Virtual Reality

Eine Datenbrille dreht die Zeit 400 Jahre zurück

VR-Anwendungen sind meist auf die Zukunft gerichtet, in der sie neue Möglichkeiten des Arbeitens und Erlebens eröffnen sollen. Es aber auch rückwärts: Historische Stätten können so "wiederbelebt" und für die Nachwelt erhalten werden.

06.02.2017
New Palmyra vr-projekt
Die antike Oasenstadt Palmyra kann man schon aufbauen. Geht das bald auch mit dem mittelalterlichen Bad Segeberg? (Foto: #Newpalmyra)
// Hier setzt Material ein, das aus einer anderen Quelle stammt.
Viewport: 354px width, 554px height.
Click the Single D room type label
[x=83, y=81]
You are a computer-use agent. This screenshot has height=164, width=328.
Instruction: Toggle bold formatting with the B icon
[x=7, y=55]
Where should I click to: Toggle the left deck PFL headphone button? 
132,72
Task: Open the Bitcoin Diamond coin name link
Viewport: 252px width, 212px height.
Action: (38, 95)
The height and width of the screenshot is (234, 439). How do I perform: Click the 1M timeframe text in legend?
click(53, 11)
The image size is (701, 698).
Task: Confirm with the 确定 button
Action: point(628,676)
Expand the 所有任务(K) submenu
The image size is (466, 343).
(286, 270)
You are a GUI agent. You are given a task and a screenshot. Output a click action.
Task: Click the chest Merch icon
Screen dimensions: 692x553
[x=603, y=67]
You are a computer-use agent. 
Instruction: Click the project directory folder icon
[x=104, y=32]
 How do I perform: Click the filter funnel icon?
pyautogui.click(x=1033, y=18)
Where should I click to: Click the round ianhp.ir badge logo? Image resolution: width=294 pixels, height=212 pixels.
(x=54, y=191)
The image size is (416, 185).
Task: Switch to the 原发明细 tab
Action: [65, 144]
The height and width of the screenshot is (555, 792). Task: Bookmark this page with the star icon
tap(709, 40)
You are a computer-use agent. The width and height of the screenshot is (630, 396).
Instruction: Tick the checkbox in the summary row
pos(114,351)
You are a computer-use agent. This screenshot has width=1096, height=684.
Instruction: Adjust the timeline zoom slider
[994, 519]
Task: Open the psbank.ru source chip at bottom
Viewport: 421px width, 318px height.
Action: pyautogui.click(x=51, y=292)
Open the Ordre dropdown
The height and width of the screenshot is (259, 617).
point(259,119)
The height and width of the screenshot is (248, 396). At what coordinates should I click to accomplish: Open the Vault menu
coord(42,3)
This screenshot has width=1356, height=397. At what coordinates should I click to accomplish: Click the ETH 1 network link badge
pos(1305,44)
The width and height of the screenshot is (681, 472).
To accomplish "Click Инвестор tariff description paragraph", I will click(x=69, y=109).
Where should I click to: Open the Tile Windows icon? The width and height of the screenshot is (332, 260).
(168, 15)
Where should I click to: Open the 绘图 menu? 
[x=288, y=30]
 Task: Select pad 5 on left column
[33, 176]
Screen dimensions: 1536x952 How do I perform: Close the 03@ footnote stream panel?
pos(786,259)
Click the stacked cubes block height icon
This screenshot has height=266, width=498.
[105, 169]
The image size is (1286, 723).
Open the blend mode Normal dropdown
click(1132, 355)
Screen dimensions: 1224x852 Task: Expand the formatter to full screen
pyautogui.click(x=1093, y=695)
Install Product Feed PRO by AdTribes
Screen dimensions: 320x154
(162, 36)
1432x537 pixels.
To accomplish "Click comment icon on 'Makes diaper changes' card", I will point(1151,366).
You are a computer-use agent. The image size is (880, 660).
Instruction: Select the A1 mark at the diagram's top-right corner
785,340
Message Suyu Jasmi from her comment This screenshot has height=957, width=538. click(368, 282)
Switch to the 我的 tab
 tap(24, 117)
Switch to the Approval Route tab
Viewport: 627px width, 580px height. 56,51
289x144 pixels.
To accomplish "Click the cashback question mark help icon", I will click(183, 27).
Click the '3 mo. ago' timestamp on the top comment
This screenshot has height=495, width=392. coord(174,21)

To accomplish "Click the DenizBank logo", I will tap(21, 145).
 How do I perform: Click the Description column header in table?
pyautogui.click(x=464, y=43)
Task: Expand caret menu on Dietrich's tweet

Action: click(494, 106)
Seit Oktober 2016 ist ein Mitarbeiter der HafenCity Universität Hamburg (HCU) damit beschäftigt, Bad Segeberg im Jahr 1600 nach Plänen des Stadtmuseums als virtuelles Modell zu rekonstruieren. Zu seinen Quellen zählen unter anderem alte Stiche und andere zeitgenössische Darstellungen. Wo keine Vorlagen vorhanden sind, werden Schätzungen anhand ähnlicher Bauwerke in anderen Städten genutzt. Die HCU und das Museum kooperieren bereits seit fünf Jahren. Durch das Projekt soll es künftig möglich sein, mit einer VR-Brille und Controllern in den Händen durch Bad Segeberg im Mittelalter zu laufen – im Maßstab 1:1.

Nicht nur, dass mit Virtual Reality das Interesse an Geschichte geweckt oder verstärkt wird – die Technik kann auch dabei helfen, kulturell wertvolle, aber verloren gegangene Werke und Bauten für spätere Generationen zu bewahren. So hat sich beispielsweise eine Online-Community gebildet, die sich für den virtuellen Wiederaufbau der antiken Oasenstadt Palmyra in Syrien engagiert.